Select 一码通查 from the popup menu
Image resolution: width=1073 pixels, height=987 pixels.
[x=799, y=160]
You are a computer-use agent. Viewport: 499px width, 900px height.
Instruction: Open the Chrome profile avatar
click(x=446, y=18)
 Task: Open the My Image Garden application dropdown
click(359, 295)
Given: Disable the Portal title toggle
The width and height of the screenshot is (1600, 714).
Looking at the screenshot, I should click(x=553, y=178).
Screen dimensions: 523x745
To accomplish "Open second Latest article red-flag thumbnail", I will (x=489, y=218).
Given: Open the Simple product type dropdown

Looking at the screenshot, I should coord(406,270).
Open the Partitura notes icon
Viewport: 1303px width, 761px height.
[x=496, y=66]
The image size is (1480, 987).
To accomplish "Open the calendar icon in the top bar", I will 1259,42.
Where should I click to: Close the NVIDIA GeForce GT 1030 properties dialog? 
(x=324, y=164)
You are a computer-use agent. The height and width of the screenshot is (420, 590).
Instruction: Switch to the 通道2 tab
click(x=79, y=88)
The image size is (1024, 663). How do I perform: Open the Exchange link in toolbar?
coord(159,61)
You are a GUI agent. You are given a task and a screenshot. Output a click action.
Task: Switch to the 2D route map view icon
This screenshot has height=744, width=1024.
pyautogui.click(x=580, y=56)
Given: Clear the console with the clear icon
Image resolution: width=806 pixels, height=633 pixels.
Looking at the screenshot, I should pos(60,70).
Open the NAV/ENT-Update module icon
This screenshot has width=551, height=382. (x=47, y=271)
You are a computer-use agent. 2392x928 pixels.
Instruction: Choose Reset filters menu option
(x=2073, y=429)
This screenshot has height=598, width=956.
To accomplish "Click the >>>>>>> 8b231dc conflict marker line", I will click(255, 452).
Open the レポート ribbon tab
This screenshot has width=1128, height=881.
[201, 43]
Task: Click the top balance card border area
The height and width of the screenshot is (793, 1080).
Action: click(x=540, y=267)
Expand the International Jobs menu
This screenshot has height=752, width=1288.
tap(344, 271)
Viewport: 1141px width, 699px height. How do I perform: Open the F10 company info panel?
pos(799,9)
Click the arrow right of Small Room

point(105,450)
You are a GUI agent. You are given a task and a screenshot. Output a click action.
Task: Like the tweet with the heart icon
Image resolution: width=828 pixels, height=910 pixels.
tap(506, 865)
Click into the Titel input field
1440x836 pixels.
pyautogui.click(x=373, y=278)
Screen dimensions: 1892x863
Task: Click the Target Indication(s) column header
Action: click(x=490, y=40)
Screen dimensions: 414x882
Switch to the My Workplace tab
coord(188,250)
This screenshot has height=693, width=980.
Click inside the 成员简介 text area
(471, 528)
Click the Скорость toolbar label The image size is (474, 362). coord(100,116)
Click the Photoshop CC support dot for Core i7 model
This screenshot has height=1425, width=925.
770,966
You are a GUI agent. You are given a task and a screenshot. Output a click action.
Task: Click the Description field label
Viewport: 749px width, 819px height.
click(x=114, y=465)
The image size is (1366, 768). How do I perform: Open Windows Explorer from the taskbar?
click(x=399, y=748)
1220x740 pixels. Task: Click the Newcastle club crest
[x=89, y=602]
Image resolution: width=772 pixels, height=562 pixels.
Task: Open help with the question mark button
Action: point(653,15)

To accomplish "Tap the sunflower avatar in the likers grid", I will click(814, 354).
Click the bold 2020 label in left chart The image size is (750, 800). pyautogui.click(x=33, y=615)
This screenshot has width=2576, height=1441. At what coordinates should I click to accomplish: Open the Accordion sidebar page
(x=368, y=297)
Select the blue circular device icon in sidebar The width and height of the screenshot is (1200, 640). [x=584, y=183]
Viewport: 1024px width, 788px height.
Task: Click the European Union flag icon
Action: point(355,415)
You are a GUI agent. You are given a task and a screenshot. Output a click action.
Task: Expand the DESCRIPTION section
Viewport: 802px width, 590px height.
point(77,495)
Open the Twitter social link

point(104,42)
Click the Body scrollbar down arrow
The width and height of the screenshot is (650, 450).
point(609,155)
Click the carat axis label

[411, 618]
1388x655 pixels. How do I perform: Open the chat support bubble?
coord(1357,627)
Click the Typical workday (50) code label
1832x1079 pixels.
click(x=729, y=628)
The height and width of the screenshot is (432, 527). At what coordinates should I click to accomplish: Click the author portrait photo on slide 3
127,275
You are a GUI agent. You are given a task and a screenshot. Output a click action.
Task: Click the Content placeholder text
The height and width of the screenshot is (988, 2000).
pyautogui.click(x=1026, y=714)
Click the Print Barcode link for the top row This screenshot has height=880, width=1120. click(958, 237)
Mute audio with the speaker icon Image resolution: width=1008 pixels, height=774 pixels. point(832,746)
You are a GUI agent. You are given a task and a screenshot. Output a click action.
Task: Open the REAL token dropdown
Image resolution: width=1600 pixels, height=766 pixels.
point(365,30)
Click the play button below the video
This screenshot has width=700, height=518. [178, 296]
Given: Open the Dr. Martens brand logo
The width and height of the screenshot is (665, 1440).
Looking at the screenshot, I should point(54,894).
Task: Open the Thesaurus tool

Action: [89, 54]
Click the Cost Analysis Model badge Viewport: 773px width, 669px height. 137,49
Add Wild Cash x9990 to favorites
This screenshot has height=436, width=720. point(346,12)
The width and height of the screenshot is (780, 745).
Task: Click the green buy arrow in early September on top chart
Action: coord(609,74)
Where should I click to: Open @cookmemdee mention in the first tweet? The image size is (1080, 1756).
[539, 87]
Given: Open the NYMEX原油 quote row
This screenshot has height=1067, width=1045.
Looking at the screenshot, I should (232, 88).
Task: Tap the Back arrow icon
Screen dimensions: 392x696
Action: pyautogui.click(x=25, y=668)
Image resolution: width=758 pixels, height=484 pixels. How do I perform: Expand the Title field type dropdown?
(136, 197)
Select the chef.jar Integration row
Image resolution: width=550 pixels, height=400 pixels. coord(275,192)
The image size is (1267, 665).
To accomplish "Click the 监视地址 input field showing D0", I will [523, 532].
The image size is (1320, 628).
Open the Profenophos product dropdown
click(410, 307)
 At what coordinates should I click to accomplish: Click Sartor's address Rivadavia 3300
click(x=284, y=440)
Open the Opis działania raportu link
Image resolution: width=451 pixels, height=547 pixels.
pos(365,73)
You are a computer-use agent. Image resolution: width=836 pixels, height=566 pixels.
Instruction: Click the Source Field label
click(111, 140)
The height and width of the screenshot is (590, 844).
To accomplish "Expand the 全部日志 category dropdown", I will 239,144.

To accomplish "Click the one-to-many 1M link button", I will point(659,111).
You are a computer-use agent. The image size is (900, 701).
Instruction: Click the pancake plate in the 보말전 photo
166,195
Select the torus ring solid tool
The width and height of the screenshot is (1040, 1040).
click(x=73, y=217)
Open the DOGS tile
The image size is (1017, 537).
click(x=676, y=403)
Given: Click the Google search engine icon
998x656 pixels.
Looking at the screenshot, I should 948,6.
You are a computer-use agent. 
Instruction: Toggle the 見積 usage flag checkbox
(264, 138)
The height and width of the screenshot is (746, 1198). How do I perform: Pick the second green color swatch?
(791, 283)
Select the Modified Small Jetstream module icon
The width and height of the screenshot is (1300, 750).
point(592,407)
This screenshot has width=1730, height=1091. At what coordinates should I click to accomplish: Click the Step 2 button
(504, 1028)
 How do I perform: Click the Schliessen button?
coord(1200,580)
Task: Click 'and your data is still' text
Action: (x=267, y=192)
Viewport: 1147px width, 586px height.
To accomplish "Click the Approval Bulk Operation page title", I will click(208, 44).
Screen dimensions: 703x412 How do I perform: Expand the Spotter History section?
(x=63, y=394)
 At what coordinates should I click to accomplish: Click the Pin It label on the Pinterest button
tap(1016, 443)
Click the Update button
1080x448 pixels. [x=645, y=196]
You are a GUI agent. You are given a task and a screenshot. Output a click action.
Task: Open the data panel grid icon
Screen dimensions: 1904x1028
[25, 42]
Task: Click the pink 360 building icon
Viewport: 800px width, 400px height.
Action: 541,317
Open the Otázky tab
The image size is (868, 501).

══════════════════════════════

■ **EXERCISE AIM**
Wherever a line contains the string "will", copy that line from the data.

■ **RESPONSE**
To accomplish "Open second Latest article red-flag thumbnail", I will (x=489, y=218).
To accomplish "Open the calendar icon in the top bar", I will 1259,42.
To accomplish "Click the >>>>>>> 8b231dc conflict marker line", I will click(255, 452).
To accomplish "Tap the sunflower avatar in the likers grid", I will click(814, 354).
To accomplish "Click the 监视地址 input field showing D0", I will [523, 532].
To accomplish "Expand the 全部日志 category dropdown", I will 239,144.
To accomplish "Click the one-to-many 1M link button", I will point(659,111).
To accomplish "Click the Approval Bulk Operation page title", I will click(208, 44).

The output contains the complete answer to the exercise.